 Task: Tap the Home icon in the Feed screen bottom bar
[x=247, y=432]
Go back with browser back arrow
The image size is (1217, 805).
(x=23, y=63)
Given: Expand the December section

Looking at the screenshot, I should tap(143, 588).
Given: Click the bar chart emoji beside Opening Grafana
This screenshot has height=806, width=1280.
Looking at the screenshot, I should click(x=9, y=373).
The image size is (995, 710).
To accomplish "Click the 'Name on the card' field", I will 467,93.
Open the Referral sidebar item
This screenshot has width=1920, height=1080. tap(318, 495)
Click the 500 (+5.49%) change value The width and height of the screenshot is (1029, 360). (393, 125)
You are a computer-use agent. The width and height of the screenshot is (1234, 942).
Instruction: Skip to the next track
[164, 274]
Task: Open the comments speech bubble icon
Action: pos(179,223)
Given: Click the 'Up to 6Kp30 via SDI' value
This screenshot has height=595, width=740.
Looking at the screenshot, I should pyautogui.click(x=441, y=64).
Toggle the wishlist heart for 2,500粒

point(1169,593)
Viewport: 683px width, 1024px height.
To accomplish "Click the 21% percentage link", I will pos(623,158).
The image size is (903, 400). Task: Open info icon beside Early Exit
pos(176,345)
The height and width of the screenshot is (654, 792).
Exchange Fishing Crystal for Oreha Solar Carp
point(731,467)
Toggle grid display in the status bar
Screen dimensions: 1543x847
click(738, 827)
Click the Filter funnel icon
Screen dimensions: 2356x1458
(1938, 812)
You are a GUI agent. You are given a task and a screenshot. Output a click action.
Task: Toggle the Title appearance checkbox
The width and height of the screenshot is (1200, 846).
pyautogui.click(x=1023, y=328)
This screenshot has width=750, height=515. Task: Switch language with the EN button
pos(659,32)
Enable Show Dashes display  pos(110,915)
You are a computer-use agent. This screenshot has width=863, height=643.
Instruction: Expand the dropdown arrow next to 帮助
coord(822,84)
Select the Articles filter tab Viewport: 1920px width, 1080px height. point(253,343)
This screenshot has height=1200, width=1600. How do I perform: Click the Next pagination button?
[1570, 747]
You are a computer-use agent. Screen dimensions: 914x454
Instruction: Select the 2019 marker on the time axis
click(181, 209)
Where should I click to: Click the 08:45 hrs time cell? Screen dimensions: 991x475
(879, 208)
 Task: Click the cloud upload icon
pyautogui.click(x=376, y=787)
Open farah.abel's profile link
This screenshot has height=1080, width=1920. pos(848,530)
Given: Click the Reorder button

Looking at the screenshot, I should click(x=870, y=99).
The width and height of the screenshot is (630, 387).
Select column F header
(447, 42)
+ + +
Short problem
Reproduce the records above verbatim, from the first line through the line containing "Click the 500", including both of those lines.

Answer for the task
 Task: Tap the Home icon in the Feed screen bottom bar
[x=247, y=432]
Go back with browser back arrow
The image size is (1217, 805).
(x=23, y=63)
Given: Expand the December section

Looking at the screenshot, I should tap(143, 588).
Given: Click the bar chart emoji beside Opening Grafana
This screenshot has height=806, width=1280.
Looking at the screenshot, I should click(x=9, y=373).
The image size is (995, 710).
To accomplish "Click the 'Name on the card' field", I will 467,93.
Open the Referral sidebar item
This screenshot has width=1920, height=1080. tap(318, 495)
Click the 500 (+5.49%) change value The width and height of the screenshot is (1029, 360). (393, 125)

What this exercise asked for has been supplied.